# HOW TO COMPLETE THIS TASK
Copy out each line featuring the string "agent" from the entries beneath.
[RECORDS SHOWN — start]
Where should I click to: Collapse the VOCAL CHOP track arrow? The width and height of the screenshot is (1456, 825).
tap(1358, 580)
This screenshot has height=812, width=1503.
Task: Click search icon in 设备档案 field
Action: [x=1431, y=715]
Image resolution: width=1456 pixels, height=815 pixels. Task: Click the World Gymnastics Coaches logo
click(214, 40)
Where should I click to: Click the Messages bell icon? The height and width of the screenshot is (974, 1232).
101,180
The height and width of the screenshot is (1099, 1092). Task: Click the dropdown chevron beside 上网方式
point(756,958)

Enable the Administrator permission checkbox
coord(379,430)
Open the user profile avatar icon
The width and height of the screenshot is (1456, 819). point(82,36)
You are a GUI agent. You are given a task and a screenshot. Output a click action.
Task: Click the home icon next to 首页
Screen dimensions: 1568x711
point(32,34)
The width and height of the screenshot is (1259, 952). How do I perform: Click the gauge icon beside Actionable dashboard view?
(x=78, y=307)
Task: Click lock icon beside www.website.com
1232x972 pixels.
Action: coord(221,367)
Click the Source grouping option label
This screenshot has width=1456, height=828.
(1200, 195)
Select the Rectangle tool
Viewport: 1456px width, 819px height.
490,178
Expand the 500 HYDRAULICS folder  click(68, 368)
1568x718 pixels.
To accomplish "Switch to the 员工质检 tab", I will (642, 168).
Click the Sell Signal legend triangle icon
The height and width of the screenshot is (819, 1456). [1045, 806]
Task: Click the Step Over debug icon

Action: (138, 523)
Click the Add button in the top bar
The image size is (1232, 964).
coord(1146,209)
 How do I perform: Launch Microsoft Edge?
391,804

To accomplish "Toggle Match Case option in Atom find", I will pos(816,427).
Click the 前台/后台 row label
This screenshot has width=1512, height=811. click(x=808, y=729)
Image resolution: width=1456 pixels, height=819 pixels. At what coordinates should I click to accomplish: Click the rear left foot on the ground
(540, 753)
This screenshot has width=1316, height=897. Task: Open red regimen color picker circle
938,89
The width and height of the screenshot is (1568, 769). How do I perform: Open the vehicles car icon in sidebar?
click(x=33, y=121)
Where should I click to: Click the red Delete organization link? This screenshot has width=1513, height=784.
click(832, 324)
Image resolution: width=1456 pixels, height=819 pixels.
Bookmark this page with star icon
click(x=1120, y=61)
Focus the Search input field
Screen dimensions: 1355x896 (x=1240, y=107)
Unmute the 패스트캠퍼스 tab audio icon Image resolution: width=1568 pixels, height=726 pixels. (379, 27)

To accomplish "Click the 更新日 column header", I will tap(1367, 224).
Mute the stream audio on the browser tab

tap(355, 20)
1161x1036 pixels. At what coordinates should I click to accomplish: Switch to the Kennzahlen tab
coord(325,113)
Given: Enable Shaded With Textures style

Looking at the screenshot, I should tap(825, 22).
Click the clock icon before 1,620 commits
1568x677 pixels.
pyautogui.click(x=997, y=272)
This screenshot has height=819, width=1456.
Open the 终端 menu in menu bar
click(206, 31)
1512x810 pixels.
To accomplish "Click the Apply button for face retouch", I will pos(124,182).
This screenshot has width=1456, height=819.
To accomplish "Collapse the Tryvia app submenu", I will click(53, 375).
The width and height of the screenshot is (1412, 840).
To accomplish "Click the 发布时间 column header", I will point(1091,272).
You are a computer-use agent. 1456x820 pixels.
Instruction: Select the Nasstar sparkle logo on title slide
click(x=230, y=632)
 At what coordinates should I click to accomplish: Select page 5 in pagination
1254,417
[RECORDS SHOWN — finish]
# RESULT BELOW
You are a GUI agent. You are given a task and a screenshot. Output a click action.
You are a computer-use agent. 1456x820 pixels.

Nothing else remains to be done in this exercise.